= Frank Chickens =

British-Japanese musical group

Kazuko Hohki (with Tomoko Minamazaki and Ray Hogan) in rehearsal with Frank Chickens in 1998

Frank Chickens are a Japanese musical group based in London, who have performed songs mainly in English since 1982.

They were nominated for the 1984 Edinburgh Comedy Award for their performance at the Edinburgh Festival Fringe. In the same year, their single "Blue Canary" was number 42 in BBC DJ John Peel's Festive Fifty, a poll of his listeners' favourite tracks of the year. The band recorded 28 songs over five sessions for Peel between 1983 and 1989.

In 1989 they hosted a television chat show on Channel 4 entitled Kazuko's Karaoke Klub.

One of the founders of the group, Kazuko Hohki, performs as a theatre artist and performance artist. She also sang with the group Kahondo Style who released 'My Heart’s In Motion' (1985) and 'Green Tea and Crocodiles' (1987). She is married to record producer Grant Showbiz.

In 2010 the group won the Foster's Edinburgh Comedy God Award, after the public responded to an e-mail sent in anger by comedian Stewart Lee to the organisers of the award.

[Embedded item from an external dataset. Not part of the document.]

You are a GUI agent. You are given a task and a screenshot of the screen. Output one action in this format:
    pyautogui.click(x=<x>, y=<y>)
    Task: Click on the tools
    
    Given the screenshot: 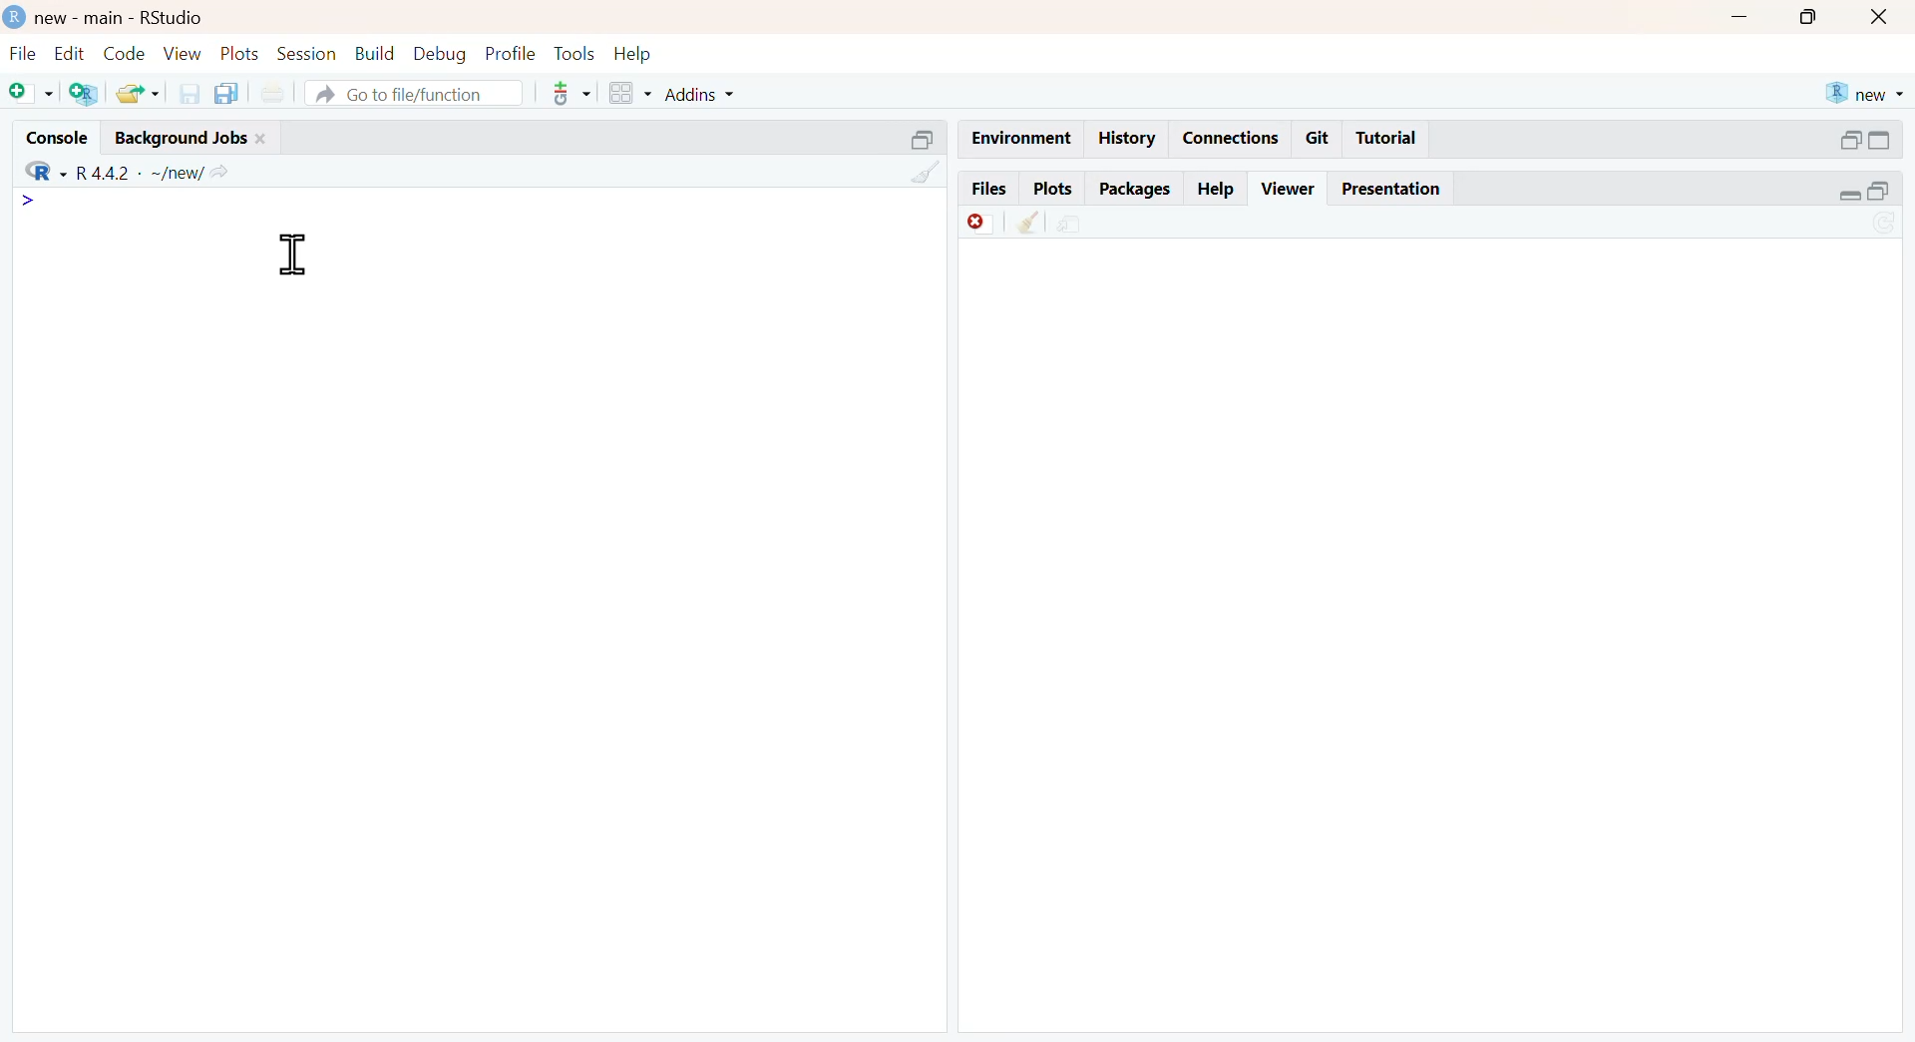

The band was named by Kazuko Hohki after a brand of Japanese pencil.

==Discography==
Singles
- "We Are Ninja" / "Fujiyamamama", (Kaz 1984)
- "We Are Ninja (Not Geisha)", (Kaz 1984)
- "Blue Canary", (Kaz 1984)
- "Blue Canary" (12"), (Kaz 1984)
- "Yellow Toast", (Kaz 1987)
- "Do the Karaoke" / "Jackie Chan", (Kaz 1989)
- "Annabella" / "Different", (Eggy Pop 1996)
- "We Are Ninja Remix Collection ", (Ninja Tune 2000)

Albums
- We Are Frank Chickens, (Kaz 1984)
- Get Chickenized, (Flying Lecords 1987)
- The Best of Frank Chickens, (Kaz 1987) (reissue of We Are Frank Chickens contains 5 additional tracks, including "Fujiyamamama" and "Blue Canary")
- Club Monkey, (Flying Lecords 1988)
- Pretty Frank Chickens, (Chico Chica 1992) [only released in Japan]
- Yukasita – Underfloor World, (Creative Man Disc/Toy's Factory 1994)
Compilations
- Shellfish Bamboo appeared on Mad Mix II, a compilation cassette tape given away with the New Musical Express in 1983
- The 90 Days - The Original Soundtrack, (1992) Contributed 3 tracks.
- Xen Cuts (Ninja Tune 2000), contained new version of "We Are Ninja (Not Geisha)".
- What Would This Record Have Sounded Like If John Cale Had Had Some Setback And Cinzia La Fauci And Alberto Scotti Had Taken His Place (Snowdonia 2003), "Not Right" (1 track contribution to Stooges cover album)
- "Blue Canary" appears on the compilation album Kat's Karavan: The History Of John Peel On The Radio.